There is no false hope of contributing to the reduction energy consumption, pollutant emissions or social inequity from the operation of a bicycle. The alternatives insinuated in Illich and Fauset comments of energy, environment and civilization merge with a plea for simplicity. Humble actions such as drinking water from a reusable vessel, layering up in the cold or engaging in a bartering exchange all demonstrate primitive breakdowns of our ‘high-tech throw-away’ western psyche.
Works Cited
Fauset, Claire. “The Techno-Fix Appoach to Climate Chnage and the Energy Crisis.”
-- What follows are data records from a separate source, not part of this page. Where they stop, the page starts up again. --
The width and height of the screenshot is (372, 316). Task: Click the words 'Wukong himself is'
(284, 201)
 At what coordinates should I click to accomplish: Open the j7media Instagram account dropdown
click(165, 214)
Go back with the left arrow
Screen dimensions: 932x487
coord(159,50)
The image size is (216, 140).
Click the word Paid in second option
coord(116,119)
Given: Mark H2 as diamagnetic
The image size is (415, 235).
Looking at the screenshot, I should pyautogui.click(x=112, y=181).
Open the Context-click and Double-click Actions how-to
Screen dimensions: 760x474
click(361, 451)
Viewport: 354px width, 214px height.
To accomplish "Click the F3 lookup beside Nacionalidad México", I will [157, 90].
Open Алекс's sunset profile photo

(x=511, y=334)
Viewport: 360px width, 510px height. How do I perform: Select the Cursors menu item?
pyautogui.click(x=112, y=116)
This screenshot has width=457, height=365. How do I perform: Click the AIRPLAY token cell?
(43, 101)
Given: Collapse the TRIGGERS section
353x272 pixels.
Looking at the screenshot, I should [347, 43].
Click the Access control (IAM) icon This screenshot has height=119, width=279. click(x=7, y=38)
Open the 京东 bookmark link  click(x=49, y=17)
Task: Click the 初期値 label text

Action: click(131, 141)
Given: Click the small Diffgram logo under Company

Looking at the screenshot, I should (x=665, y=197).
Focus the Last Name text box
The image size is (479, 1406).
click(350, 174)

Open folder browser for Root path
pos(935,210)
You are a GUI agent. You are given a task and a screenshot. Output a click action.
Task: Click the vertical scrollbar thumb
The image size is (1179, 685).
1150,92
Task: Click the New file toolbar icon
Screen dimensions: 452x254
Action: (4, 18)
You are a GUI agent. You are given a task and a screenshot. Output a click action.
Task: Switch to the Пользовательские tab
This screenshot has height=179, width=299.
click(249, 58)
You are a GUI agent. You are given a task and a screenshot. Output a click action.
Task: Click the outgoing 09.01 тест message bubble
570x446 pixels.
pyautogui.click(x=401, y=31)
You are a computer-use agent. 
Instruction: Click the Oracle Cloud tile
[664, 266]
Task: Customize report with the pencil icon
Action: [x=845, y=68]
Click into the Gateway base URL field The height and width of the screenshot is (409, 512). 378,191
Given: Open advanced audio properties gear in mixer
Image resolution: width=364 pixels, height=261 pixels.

Abramsky, Kolya. Sparking a Worldwide Energy Revolution. AK Press, 2010. 301-307.
Food Secure Canada. Agrofuel briefing note. 2010. <http://foodsecurecanada.org/agrofuels-briefing-note>.
Illich, Ivan. Toward a History of Needs. New York: Pantheon, 1978.
Institute for Agriculture and Trade Policy. “Trade Observatory.” 2007. Agrofuels: Opportunity or Danger? <www.iatp.org/tradeobservatory/library.cfm?refid=102587>.